* _EXERCISE OBJECTIVE_:
Reproduce word for word everything from the line containing "Where should I click to: Select" down to the last line of the items below.

* _LISTED RECORDS_:

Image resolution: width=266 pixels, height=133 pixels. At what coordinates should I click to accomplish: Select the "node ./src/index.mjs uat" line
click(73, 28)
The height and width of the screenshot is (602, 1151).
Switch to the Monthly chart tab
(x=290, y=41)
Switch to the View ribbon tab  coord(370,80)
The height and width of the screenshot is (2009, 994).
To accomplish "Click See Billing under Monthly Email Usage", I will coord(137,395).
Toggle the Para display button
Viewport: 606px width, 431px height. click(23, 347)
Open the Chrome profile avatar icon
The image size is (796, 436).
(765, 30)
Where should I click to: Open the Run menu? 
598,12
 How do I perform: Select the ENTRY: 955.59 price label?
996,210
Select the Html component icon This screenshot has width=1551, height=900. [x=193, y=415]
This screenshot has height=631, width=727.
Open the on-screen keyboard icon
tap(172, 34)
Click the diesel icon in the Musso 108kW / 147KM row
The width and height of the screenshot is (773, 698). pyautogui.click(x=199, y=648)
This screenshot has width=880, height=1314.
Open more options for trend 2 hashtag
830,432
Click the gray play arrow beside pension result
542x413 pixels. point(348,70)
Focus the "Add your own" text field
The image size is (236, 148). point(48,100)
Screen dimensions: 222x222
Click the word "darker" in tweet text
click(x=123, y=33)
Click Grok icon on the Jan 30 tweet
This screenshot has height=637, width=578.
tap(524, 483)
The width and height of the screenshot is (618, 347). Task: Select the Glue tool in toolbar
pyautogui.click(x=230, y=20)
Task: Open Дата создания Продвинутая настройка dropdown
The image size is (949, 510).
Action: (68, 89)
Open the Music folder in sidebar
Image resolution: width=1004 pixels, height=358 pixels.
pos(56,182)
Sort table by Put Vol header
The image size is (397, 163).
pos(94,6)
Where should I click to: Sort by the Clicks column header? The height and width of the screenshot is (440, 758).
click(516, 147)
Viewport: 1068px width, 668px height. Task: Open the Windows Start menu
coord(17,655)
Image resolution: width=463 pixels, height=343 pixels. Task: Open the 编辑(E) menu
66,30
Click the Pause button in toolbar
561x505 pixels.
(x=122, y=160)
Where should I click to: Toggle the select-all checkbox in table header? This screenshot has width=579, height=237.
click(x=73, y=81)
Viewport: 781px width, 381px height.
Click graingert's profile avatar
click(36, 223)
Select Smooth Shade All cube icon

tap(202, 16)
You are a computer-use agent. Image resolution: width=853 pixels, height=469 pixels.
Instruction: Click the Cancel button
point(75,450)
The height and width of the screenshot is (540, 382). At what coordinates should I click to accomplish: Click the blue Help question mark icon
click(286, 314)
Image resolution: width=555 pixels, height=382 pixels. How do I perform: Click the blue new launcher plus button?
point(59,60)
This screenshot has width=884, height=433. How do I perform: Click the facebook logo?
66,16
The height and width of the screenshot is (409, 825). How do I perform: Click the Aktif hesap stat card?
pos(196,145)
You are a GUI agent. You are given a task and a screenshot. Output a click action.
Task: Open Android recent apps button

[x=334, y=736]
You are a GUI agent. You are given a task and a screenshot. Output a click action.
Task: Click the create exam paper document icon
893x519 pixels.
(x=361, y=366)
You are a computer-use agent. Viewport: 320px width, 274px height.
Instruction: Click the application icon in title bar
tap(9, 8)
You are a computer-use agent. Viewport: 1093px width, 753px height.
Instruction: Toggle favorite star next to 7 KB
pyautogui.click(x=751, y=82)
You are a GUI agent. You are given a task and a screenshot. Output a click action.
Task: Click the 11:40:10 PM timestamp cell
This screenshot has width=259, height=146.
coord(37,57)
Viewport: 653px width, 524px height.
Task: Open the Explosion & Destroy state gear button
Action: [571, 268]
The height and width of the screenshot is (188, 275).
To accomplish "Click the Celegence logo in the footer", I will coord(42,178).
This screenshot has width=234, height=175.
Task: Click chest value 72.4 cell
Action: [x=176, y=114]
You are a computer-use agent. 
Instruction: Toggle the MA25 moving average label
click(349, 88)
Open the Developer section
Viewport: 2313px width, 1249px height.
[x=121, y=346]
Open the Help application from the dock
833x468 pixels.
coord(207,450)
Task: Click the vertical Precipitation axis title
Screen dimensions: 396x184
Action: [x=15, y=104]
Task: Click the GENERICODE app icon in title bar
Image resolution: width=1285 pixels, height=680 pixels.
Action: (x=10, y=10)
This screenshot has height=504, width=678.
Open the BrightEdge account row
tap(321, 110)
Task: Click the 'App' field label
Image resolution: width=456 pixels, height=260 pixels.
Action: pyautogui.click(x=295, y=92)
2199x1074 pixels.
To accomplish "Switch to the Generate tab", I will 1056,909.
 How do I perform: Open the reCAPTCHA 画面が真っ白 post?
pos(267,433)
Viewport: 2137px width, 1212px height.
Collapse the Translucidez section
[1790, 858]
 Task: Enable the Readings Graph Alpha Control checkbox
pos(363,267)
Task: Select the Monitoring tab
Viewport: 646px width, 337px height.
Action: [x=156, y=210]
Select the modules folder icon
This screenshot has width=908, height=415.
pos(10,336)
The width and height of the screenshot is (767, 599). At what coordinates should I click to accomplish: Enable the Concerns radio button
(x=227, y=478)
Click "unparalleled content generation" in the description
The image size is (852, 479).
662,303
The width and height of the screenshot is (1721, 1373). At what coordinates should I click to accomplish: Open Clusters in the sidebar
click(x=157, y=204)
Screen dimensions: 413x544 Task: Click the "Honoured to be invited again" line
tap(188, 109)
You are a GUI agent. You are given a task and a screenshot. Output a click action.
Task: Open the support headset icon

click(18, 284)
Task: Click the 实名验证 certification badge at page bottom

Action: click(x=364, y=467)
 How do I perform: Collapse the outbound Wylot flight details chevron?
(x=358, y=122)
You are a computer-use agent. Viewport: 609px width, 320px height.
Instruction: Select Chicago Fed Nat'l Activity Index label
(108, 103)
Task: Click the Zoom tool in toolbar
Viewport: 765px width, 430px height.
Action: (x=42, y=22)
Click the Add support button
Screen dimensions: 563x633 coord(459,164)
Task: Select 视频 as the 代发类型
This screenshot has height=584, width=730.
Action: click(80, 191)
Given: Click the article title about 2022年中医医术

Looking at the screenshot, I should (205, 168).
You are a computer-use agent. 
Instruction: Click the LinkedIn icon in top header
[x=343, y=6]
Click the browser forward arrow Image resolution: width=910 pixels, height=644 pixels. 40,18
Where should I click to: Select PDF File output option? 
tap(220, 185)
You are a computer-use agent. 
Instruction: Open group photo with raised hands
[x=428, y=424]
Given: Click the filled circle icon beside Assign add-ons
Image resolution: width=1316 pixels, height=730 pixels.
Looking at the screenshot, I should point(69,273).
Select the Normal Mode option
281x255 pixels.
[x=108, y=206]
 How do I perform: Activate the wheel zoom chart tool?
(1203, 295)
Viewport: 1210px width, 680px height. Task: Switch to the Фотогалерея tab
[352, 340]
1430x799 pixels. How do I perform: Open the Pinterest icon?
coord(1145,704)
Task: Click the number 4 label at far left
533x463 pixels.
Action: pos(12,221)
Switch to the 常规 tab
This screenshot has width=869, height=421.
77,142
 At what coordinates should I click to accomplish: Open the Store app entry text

* _CORRECT RESULT_:
Where should I click to: Select PDF File output option? 
tap(220, 185)
You are a computer-use agent. 
Instruction: Open group photo with raised hands
[x=428, y=424]
Given: Click the filled circle icon beside Assign add-ons
Image resolution: width=1316 pixels, height=730 pixels.
Looking at the screenshot, I should point(69,273).
Select the Normal Mode option
281x255 pixels.
[x=108, y=206]
 How do I perform: Activate the wheel zoom chart tool?
(1203, 295)
Viewport: 1210px width, 680px height. Task: Switch to the Фотогалерея tab
[352, 340]
1430x799 pixels. How do I perform: Open the Pinterest icon?
coord(1145,704)
Task: Click the number 4 label at far left
533x463 pixels.
Action: pos(12,221)
Switch to the 常规 tab
This screenshot has width=869, height=421.
77,142
 At what coordinates should I click to accomplish: Open the Store app entry text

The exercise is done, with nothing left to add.